Work instructions -
Pull out every line below that contains the word "This", treating uppercase and lowercase as different.
**********
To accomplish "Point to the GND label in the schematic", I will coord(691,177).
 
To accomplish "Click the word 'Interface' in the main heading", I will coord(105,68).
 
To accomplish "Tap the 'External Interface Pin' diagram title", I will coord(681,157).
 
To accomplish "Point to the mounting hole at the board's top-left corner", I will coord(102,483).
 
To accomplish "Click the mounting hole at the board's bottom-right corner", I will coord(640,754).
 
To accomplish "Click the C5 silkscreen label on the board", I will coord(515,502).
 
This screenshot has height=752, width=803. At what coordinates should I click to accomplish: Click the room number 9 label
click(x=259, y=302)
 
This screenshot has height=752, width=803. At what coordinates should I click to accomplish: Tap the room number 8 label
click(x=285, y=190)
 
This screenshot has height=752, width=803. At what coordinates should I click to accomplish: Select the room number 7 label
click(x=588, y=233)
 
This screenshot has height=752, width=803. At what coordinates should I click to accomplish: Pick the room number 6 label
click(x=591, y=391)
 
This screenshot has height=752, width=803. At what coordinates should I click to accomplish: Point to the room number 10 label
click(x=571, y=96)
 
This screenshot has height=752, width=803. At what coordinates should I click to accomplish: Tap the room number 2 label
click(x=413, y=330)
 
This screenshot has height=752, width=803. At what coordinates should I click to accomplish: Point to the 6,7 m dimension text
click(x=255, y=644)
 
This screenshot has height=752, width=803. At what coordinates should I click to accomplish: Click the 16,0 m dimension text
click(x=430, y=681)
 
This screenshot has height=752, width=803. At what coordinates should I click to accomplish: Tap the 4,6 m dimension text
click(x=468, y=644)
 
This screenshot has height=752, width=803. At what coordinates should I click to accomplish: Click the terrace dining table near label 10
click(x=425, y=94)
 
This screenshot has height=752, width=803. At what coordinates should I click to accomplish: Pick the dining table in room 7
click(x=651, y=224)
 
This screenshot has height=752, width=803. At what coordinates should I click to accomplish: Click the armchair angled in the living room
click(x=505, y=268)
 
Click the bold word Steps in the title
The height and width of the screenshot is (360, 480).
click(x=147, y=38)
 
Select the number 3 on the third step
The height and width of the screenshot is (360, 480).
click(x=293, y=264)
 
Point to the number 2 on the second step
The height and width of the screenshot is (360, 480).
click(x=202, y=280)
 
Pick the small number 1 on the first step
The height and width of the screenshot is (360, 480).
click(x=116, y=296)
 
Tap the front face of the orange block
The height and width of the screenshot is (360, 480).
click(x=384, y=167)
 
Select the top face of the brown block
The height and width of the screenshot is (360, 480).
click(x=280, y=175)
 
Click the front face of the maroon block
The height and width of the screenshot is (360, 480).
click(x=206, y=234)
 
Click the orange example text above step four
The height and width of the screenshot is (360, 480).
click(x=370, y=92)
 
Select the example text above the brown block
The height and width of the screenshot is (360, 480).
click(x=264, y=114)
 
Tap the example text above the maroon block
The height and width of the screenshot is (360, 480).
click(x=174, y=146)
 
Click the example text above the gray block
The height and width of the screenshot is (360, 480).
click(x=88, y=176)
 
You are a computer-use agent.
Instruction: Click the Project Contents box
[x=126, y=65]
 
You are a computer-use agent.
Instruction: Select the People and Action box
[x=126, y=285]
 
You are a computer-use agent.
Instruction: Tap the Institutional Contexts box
**********
The solution -
This screenshot has height=752, width=803. At what coordinates should I click to accomplish: Click the room number 9 label
This screenshot has height=752, width=803. At what coordinates should I click to accomplish: Tap the room number 8 label
This screenshot has height=752, width=803. At what coordinates should I click to accomplish: Select the room number 7 label
This screenshot has height=752, width=803. At what coordinates should I click to accomplish: Pick the room number 6 label
This screenshot has height=752, width=803. At what coordinates should I click to accomplish: Point to the room number 10 label
This screenshot has height=752, width=803. At what coordinates should I click to accomplish: Tap the room number 2 label
This screenshot has height=752, width=803. At what coordinates should I click to accomplish: Point to the 6,7 m dimension text
This screenshot has height=752, width=803. At what coordinates should I click to accomplish: Click the 16,0 m dimension text
This screenshot has height=752, width=803. At what coordinates should I click to accomplish: Tap the 4,6 m dimension text
This screenshot has height=752, width=803. At what coordinates should I click to accomplish: Click the terrace dining table near label 10
This screenshot has height=752, width=803. At what coordinates should I click to accomplish: Pick the dining table in room 7
This screenshot has height=752, width=803. At what coordinates should I click to accomplish: Click the armchair angled in the living room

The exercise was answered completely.